Numerical simulation of salt gradient solar pond by employing the solar radiation estimating function considering wall-shading effects

Document Type : Research Article

Authors

1 Mechanical Engineering Department, University of Kashan, Kashan, Iran

2 Associate Professor Mechanical Engineering Department University of Kashan Kashan Iran

3 Faculty of Mechanics, Malek Ashtar University of Technology, Iran

Abstract

In this study, a function for estimating solar radiation has been proposed using air mass effects and annual statistics of daylight conditions. A new relation for calculating the cloud cover factor has been provided by using the annual statistics of clear sky, partially cloudy, and overcast days.
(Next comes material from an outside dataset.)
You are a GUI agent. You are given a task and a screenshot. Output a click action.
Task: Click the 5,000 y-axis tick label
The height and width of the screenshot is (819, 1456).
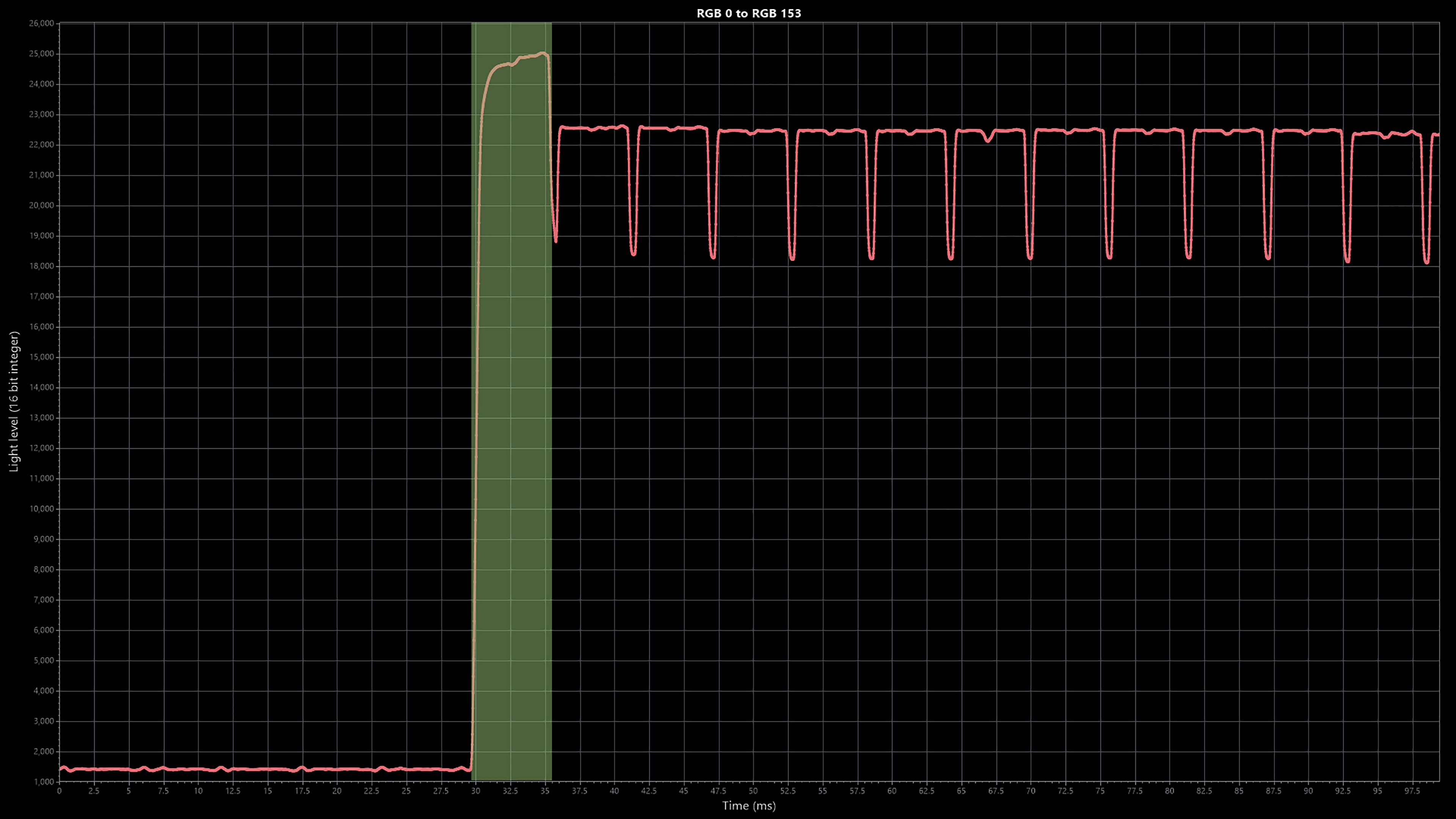point(44,660)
Estimated solar radiations have been compared with the measured experimental ones for two cities in Iran, and a good agreement has been observed. The proposed function can be used at places where the facilities and required instruments for solar radiation measurement are not available. As an illustration, the function has been used in numerical simulations of salt gradient solar ponds. One dimensional thermal analyses of the salt gradient solar ponds have been performed through an in-house code, which models the various parameters. Variation of environmental temperature, solar radiation intensity based on zenith angle of the sun, saline properties as a function of temperature and concentration, and wall-shading effects are among those parameters. A fair agreement has been observed between the results of the slat gradient solar pond numerical simulations and the experimentally measured temperatures, which shows the capability of the proposed function for estimating the solar radiation correctly.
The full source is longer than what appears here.